All of this merging stuff came out of my thinking following the discussion of the PGXN API RFC. The decision to use Lucy instead of PostgreSQL’s full-text search followed rather naturally from this, as I quickly realized that there was no other driving need for a relational database behind the API at all. The only dynamic API is the search API. Everything else is just static files. And given the performance issues of in-database search, as well as the desire to have fewer outside dependencies, made the decision a natural one.

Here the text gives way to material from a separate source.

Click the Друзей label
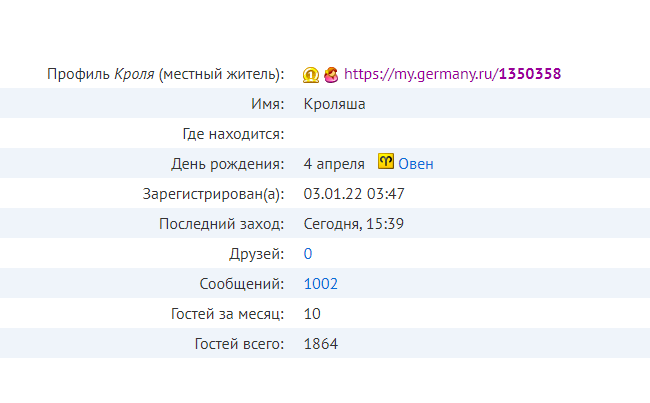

Beyond the syncing, there is a very simple web server providing the HTTP REST interface to the static JSON files and the full-text search. That’s it, really. The API server is really just another mirror on steroids. The nice thing is that it allows an interface, such as WWW::PGXN or the new PGXN client to work with either interface, just failing gracefully when API server APIs are unavailable.

If you want to learn more about the specifics of the REST API, the API documentation has all the details. Really, it’s quite comprehensive!

I actually consider the API to be 1.0-complete at this point, unlike PGXN Manager. The only thing I want to add is JSONP support for static JSON files (right now it’s only for search results) and might tweak a few things here and there, but otherwise I think it’s in pretty good shape.

Longer term, though, it might be worthwhile to add some other features to enhance the value of PGXN overall. Some ideas:

• Distribution and/or extension ratings (reviews, Like/Dislike, stars, or something).
• Diffs to compare changes between versions.
• A test reporting infrastructure with result matrices (á la CPAN Testers.

But I think we need to build up some momentum on the foundation that’s in place. Have you submitted your extensions, yet?

The PGXN API Documentation is up! I’ve just finished writing the docs for the lightweight REST API provided by all PGXN mirrors. It also documents how the same APIs differ when provided by the API server. Their are four more documents to write still, APIs provided by the API server but not the mirrors (including full-text search); I should be able to get those done tomorrow.

So if you’re interested in use the API for various things, please have a look! I’d appreciate any feedback or corrections.

Speaking of users of the API, Daniele Varrazzo has started writing a PGXN client app in Python. This is so awesome! It makes me happy that people are able to just get going on this. And Daniele did it before I’d written the docs, just from reading the PGXN source code. Nice!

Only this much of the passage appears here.